Can you clarify why that is evil? Are you referring to the use of control groups or the division of the test group into several overlapping trial compounds?
Having a control group, but specifically in a study only given to terminally ill patients. Leave the control group to a subsequent study after effectiveness has been established in terminally ill patients.
I understand control groups in general, those are fine. But this is specifically in trials where people are pinning their last hopes out of desperation on some medicine and some random drop of the dice seals their fate.
(a) some random drop of the dice already sealed their fate. If anything, being admitted to an experimental group and then clustered into control or not, is the DM giving a second roll of the dice.
(b) most therapies don't improve prognosis in terminal cases and some make it worse. We don't know which beforehand. In the cases where the therapy makes it worse, was it therefore immoral to not put more people in the control group?
I'd argue the lack of knowledge makes it a wash morally. If we knew beforehand whether the therapy would be effective, we wouldn't need the control group, but we also wouldn't need the study.
The FDA thinks similarly. In late 2021, they canceled trials of Paxlovid because it was immoral to have a control group. They did not then _waive the trial requirement_, meaning Paxlovid was both too proven to deny but too unproven to be administered.
They don’t exactly need a control group if the chance of living N weeks is effectively zero. They would need it for something like living N weeks and living N+1 weeks, but any kind of change from an individual expected outcome would be useful signal for maybe more rigorous testing.
It is not. There are known treatment protocols with a reasonable (25%-ish) survival rate. There is also strong evidence that some people simply develop antibodies for it, and survive it without a vaccination or any treatment at all. It is rare, but definitely possible.

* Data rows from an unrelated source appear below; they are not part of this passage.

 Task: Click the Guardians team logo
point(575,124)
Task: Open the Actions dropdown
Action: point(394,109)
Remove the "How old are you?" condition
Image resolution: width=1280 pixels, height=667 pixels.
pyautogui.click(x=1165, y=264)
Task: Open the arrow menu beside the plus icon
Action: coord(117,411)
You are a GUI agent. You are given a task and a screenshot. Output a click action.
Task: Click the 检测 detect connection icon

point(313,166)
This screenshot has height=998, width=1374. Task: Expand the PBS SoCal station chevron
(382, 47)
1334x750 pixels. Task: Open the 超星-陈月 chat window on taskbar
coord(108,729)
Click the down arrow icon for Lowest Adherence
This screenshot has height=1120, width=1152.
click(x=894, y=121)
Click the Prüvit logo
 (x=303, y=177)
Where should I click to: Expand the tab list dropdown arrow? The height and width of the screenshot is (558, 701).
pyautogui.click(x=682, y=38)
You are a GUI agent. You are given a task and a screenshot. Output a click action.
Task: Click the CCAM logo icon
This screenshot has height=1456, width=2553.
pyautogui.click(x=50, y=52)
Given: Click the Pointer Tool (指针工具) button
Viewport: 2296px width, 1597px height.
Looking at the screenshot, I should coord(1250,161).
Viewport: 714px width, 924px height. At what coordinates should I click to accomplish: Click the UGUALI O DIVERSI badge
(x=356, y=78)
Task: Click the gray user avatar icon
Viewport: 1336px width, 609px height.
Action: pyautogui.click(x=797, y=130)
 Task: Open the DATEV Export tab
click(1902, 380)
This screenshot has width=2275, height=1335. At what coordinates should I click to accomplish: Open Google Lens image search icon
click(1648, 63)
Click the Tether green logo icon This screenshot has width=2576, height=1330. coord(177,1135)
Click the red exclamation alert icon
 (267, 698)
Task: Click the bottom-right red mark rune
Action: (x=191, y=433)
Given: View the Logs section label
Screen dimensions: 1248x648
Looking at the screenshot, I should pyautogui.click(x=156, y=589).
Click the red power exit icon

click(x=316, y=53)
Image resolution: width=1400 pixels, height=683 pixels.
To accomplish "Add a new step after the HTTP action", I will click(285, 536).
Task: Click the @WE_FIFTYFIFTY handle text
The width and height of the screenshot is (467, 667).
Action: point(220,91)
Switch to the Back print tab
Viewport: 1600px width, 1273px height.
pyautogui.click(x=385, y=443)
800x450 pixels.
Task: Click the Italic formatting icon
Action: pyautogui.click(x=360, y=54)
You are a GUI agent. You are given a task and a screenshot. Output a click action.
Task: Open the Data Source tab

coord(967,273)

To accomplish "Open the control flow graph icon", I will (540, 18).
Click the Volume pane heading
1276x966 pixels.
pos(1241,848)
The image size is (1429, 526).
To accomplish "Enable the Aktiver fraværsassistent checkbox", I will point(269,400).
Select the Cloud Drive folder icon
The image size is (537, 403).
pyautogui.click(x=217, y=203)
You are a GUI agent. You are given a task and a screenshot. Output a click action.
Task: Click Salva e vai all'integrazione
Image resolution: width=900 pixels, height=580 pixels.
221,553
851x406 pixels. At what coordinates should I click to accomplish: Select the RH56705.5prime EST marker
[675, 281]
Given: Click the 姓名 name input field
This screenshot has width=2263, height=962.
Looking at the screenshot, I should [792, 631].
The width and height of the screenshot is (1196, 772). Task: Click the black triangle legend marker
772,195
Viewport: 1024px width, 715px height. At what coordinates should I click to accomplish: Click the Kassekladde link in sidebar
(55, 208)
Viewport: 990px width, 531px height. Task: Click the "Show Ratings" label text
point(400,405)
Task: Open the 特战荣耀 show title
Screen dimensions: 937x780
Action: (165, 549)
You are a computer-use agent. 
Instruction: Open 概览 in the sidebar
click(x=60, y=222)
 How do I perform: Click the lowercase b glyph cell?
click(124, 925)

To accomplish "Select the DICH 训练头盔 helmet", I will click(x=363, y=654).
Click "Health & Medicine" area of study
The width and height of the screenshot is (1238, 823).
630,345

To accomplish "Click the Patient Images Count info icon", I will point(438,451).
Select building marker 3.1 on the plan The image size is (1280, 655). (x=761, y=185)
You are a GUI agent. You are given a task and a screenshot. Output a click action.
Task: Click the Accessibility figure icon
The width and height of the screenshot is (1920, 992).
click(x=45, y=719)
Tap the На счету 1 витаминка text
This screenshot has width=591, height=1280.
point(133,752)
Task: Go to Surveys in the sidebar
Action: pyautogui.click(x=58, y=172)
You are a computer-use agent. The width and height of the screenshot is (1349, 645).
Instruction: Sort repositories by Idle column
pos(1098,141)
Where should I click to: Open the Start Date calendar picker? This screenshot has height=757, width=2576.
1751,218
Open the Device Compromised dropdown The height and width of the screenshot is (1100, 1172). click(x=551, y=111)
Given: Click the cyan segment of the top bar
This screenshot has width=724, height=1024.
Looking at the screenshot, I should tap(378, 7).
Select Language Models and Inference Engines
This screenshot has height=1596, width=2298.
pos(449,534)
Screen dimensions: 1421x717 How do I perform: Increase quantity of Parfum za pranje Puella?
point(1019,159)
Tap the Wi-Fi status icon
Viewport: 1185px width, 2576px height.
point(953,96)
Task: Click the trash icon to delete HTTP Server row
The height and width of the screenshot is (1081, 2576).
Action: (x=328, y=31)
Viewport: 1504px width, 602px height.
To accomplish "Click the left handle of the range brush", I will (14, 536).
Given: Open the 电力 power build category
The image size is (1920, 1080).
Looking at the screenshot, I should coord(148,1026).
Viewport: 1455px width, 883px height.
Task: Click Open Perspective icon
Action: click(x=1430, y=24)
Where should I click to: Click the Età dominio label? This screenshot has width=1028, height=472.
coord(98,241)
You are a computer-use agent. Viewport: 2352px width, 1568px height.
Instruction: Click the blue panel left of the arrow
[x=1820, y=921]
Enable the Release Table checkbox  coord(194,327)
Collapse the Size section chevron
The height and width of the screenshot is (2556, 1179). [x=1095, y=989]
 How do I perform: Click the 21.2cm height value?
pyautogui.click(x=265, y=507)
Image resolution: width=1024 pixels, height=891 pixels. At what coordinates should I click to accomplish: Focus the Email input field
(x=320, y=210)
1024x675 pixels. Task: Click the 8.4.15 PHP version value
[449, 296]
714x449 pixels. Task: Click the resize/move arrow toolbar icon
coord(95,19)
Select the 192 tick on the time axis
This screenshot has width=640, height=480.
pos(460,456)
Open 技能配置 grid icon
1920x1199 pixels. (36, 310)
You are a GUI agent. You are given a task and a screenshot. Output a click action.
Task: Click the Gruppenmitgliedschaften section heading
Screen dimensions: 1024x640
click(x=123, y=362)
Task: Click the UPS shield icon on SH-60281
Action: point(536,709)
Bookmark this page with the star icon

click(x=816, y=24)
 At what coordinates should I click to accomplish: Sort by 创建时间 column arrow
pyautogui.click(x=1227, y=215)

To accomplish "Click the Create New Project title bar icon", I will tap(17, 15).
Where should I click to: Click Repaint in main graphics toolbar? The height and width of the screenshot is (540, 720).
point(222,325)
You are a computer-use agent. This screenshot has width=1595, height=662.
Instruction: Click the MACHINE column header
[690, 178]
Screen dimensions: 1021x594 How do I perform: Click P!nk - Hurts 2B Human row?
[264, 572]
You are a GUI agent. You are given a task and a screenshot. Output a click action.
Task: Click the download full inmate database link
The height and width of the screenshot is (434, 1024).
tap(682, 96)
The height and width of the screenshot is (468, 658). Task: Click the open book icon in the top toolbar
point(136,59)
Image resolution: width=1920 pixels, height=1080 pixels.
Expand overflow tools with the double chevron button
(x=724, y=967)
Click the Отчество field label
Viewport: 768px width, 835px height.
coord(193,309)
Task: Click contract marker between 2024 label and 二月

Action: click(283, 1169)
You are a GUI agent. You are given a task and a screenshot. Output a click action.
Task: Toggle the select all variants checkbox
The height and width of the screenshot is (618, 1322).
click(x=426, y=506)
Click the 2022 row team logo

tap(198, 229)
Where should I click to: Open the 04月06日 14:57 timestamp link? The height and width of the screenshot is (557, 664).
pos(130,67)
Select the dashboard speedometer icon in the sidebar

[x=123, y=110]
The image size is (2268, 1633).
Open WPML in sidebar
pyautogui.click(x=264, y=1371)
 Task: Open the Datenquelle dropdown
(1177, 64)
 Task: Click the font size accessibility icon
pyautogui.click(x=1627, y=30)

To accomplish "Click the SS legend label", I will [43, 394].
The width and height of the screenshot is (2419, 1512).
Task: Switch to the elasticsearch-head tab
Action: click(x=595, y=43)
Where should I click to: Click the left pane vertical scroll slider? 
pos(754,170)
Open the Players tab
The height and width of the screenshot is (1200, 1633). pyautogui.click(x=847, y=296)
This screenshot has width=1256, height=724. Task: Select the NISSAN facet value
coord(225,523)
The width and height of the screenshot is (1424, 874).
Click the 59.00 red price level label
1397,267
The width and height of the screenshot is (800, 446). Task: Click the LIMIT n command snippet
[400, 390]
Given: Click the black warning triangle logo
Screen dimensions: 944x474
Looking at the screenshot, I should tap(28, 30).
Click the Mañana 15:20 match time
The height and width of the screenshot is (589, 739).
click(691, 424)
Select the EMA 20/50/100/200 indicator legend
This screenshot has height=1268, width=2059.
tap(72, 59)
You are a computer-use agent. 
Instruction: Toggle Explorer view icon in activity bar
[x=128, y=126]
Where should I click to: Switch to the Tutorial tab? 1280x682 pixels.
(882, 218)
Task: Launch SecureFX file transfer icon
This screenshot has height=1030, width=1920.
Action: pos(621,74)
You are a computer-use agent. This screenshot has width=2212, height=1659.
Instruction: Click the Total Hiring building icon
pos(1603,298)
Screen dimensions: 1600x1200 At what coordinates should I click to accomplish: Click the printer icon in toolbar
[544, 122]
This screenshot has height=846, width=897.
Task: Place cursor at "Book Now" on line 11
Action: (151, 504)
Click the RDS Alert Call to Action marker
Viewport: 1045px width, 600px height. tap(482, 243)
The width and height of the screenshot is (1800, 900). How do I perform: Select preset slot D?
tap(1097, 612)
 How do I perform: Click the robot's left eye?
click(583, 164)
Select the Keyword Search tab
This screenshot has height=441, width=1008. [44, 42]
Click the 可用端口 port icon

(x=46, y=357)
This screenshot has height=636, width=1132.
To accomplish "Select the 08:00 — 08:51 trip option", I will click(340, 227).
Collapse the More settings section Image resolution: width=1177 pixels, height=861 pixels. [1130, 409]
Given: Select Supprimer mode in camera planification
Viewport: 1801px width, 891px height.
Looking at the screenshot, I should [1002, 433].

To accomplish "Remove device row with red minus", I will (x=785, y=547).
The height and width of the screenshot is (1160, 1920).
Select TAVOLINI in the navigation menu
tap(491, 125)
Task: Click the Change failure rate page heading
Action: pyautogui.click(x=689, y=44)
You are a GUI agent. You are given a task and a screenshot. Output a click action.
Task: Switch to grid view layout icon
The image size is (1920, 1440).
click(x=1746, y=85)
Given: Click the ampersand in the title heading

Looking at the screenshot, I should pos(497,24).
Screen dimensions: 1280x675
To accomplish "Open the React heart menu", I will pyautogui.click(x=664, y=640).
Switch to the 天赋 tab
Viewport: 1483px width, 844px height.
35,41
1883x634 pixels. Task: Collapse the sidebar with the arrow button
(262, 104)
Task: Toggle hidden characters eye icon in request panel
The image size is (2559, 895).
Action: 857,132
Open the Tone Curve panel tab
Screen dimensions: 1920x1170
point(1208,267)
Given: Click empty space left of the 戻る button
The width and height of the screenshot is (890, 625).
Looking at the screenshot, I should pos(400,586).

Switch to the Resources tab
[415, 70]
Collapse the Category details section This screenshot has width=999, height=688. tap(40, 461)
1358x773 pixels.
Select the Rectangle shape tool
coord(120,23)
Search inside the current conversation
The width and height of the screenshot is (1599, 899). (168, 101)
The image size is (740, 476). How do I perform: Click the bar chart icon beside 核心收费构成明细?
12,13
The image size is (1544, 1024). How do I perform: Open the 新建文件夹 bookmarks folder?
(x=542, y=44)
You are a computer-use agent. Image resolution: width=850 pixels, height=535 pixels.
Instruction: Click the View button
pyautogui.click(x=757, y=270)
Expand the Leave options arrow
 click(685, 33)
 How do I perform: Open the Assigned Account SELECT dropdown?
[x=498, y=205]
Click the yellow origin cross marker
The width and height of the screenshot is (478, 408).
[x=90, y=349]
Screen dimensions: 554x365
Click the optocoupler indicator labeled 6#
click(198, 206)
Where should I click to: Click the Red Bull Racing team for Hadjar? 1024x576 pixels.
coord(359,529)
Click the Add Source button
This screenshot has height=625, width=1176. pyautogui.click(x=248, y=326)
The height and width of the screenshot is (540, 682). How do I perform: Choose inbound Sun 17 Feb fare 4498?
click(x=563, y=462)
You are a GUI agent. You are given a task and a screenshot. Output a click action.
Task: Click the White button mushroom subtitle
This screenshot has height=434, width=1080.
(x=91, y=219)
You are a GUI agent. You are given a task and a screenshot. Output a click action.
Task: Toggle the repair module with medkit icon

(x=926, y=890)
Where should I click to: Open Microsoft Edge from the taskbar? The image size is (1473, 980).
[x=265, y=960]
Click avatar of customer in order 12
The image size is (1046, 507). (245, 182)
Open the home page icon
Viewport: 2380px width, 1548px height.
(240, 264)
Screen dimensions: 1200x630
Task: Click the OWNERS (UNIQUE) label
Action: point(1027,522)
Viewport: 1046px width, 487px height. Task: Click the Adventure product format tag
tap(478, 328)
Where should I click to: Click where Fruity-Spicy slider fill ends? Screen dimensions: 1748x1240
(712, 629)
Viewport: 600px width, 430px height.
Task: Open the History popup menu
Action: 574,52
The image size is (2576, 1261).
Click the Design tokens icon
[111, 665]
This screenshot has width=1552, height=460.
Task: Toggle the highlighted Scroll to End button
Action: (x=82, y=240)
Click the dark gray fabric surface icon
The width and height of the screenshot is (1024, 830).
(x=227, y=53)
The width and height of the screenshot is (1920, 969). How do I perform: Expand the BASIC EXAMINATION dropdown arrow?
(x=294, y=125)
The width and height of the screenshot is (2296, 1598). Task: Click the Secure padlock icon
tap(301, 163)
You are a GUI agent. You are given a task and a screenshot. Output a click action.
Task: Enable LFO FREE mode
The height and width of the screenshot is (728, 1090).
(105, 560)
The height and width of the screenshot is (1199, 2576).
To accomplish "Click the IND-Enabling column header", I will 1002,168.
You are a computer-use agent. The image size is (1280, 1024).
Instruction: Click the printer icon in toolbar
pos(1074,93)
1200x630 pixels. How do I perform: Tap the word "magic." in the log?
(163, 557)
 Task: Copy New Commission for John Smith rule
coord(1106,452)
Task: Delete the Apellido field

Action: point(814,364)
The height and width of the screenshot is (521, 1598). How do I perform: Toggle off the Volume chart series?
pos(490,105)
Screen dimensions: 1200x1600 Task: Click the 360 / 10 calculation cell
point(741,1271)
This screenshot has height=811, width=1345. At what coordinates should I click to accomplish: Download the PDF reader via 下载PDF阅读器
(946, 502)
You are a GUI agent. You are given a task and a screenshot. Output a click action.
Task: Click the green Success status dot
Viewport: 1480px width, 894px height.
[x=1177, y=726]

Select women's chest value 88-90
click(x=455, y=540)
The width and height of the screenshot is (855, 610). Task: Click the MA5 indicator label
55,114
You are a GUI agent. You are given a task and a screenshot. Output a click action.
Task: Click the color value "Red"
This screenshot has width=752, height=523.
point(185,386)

They can then apply to launch formal clinical trials with a control group. This initial evidence of efficacy is of-course anecdotal evidence with more traceability.
Would you feel the same if they got an "experimental treatment" from some quack who ended up giving them a highly dangerous chemical which resulted in a slow and extremely painful death? Because that is 100% what is going to happen when you remove all regulations for experimental medicine.
Similarly, you already cannot buy all cars privately anymore. Business-to-consumer is highly regulated (that's what the Federal Motor Vehicle Safety Standards are for, but home-built cars also need to pass several inspections before they are allowed on the road.
The company would still need a blinded control group to be able to demonstrate the effectiveness of any treatment.
However patients should be allowed to enroll for free into multiple treatment trials at the same time. For a given number of people and treatments, enrolling in multiple trials simultaneously gives more science output, and more chance of success for the participants, if you assume that ineffective treatments rarely are very harmful.
You just end up with a matrix of treatments. Whatever results you observe from someone undergoing treatments X & Y goes in the "X&Y" box, not the X box and the Y box.
But you would need much more participants in all trials, to make up for all those new combos that you now have to consider.
Also: I can imagine that most of the patients would be eager to engage in all possible treatments. You might not even have a control group that did not participate in the study of the faulty drug X
Then all you get is data about the effectiveness of XY. Would it be any better if only X was tested, but it turned out that that one drug 'X' contained two separate active ingredients, each of which the pharmaceutical company thought would probably be an effective treatment?